In front of us were a group of ladies who clearly take Jane Austen as a not to be laughed at, serious writer of good old-fashioned tradition. They turned to our group, in particular to our hearty laughing member, and one lady amongst them launched into a tirade of negativity about how it was a serious movie, and one for grown-ups to attend, and how the laughter had spoiled their evening, particularly the loud laughter. She went on and on. Her friends nodding and agreeing, huge frowns on their faces. I was shocked and speechless. The people behind us (who had also been laughing) were also shocked. How anyone could miss the humour device Austen clearly uses was a shock in itself. A greater shock was their rudeness in assuming their entitlement to have everyone else in the theatre appreciate the movie in the way they wanted it appreciated.
My biggest worry which niggled me for ages afterwards, was for my friend of the hearty laughter. I love her laughter. I love watching movies with her especially if they’re funny! I love the way she brings sunshine with her wherever she goes because she sees humour around her. She’s not actually a Jane Austen fan, but I loved the way she came to the movie because she wanted to spend time with us and because it mattered to those she loves. I love her generous spirit and her spontaneous delight. I personally think Austen would have been very happy with her delight and laughter!
On reflecting about all this further, it made me think about how we express ourselves in worship settings. How often in Churches and Christian worship settings do we find those who think their way to worship is the only way? Having been involved in ministry settings across a variety of different styled churches, I have experienced first-hand the intensity with which those who will not be changed view the sacred rules of worship in their place. From the ‘traditional liturgical hymn singing’ to the ‘hanging from the rafters, rock-star concert’ there are those who say, “my way is the only way”. And when someone new comes along, who perhaps is a new follower of Jesus, and who doesn’t quite fit in to “the worship way of the place” but who is enthusiastic and delighted to be there, often they’re chastised into fitting in to a particular mould which suits the gathered group. Why would they hang around or come again and bother with that lack of encouragement?
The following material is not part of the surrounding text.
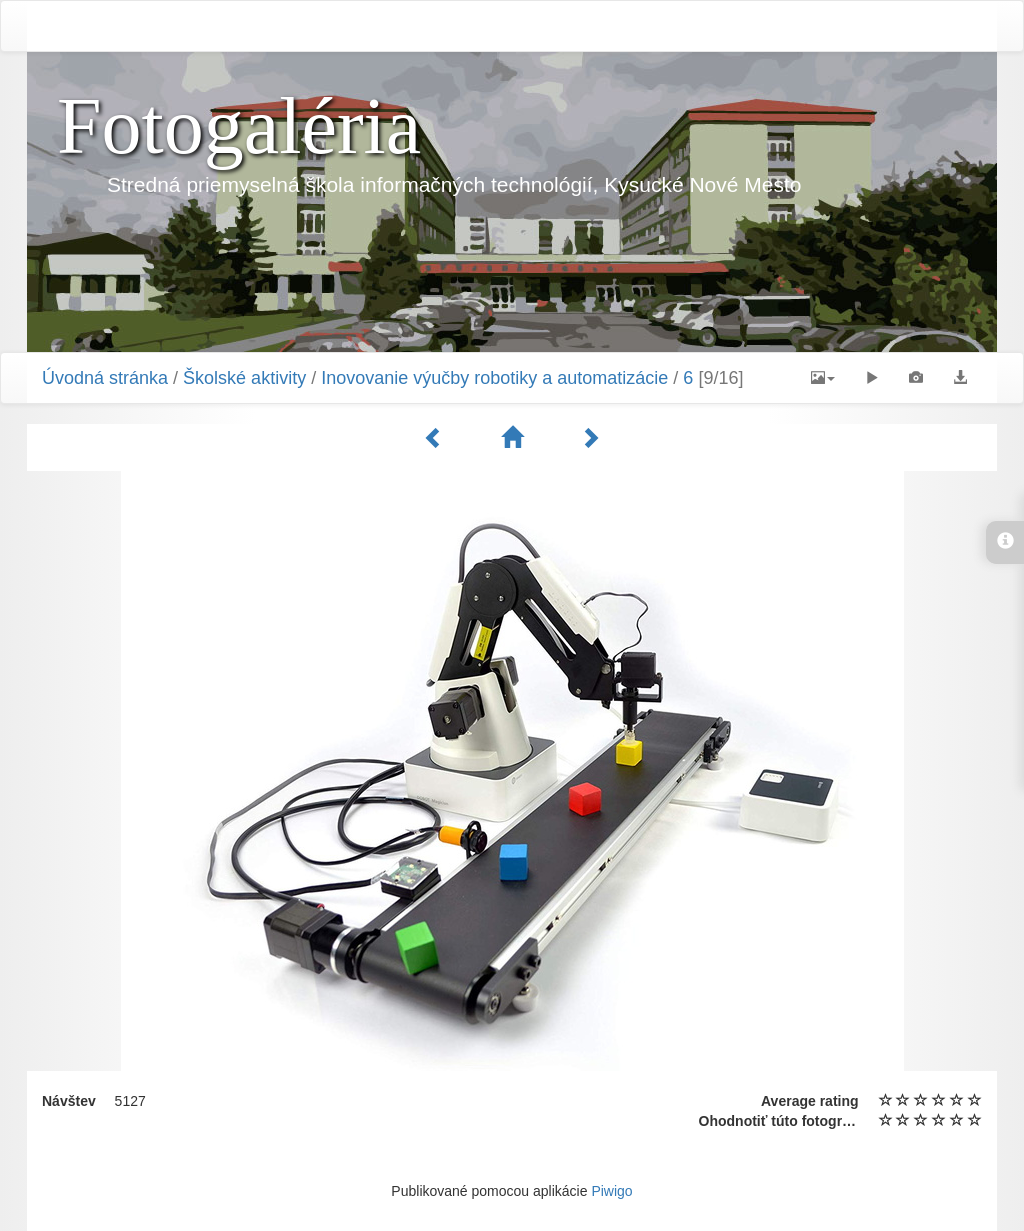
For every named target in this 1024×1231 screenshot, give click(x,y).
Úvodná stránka (105, 378)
The reality is that there is no right way to worship. ‘My way’ isn’t the only way. ‘My way’ isn’t the right way. It’s not how we individually or corporately choose to worship – it’s about who we worship, why we worship and what we bring in our worship. Our worship should be open and generous, ordinary and accessible, imperfect yet willing, enthusiastic and delighted. We should be like little children coming to our heavenly parent with our arms stretched out for a hug and our God responds with an engulfing bear hug giving us love and forgiveness in return.
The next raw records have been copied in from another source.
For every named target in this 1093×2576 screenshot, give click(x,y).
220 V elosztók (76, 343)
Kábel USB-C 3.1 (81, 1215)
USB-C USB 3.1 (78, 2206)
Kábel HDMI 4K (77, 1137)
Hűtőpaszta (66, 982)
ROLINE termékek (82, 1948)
Hmmm…. didn’t Jesus say something about us being like little children when we come to him?
He sat down, called the twelve, and said to them, “Whoever wants to be first must be last of all and servant of all.” Then he took a little child and put it among them; and taking it in his arms, he said to them, “Whoever welcomes one such child in my name welcomes me, and whoever welcomes me welcomes not me but the one who sent me.” Mark 9:35-37 14 (New Revised Standard Version NRSV)
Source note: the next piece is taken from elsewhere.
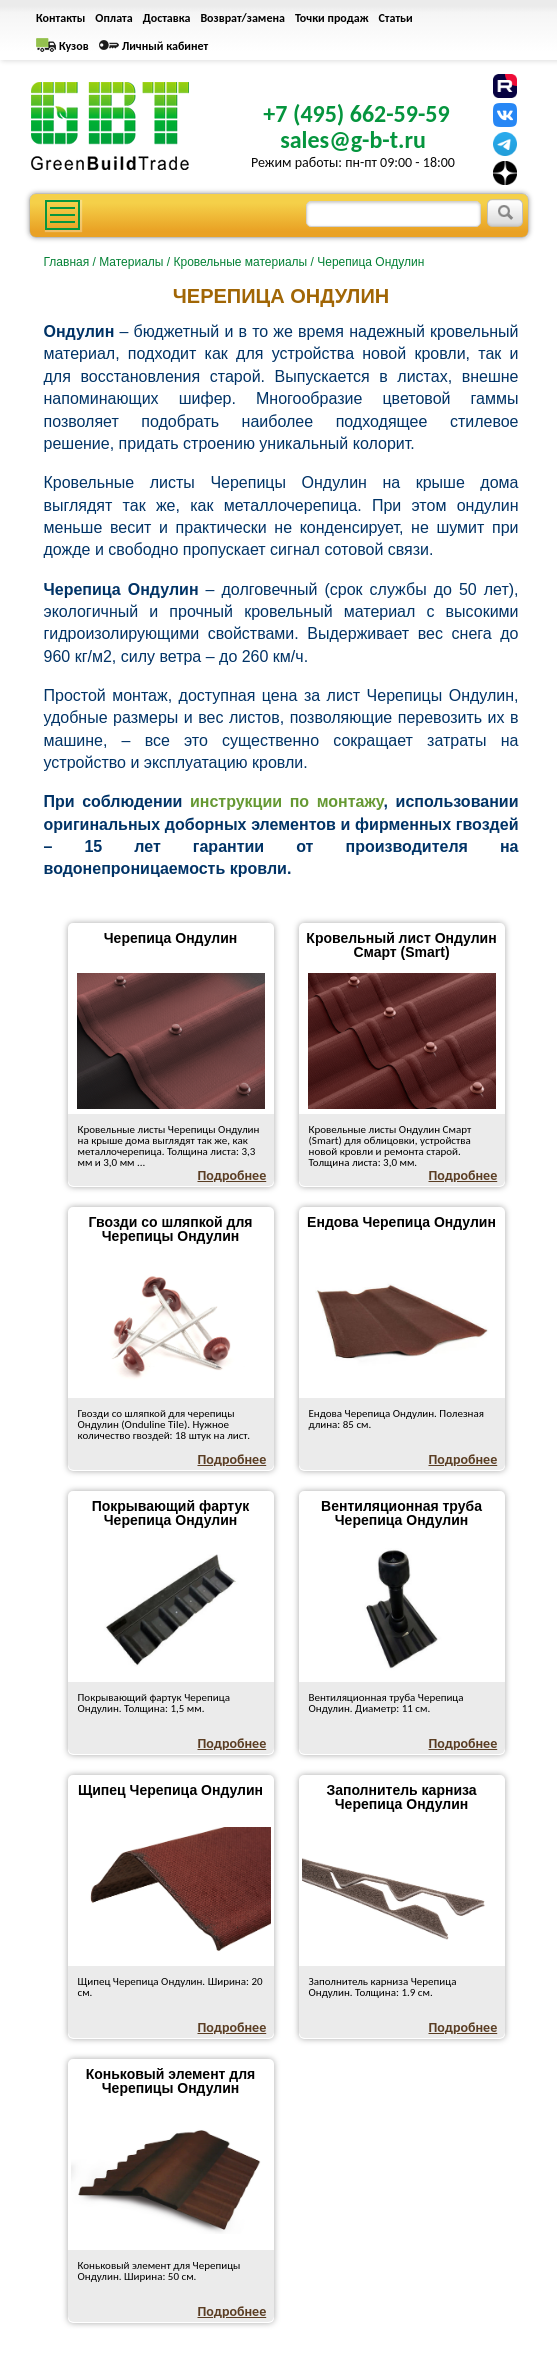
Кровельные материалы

Hmmm… and didn’t he also say something about not stopping little children from coming to him?
Then little children were being brought to him in order that he might lay his hands on them and pray. The disciples spoke sternly to those who brought them; but Jesus said, “Let the little children come to me, and do not stop them; for it is to such as these that the kingdom of heaven belongs.” Matthew 19:13-14 (New Revised Standard Version NRSV)
Mirror moment – when in front of you, you see reflected your inner self staring back at you. And sometimes what you see makes you stop and think and change!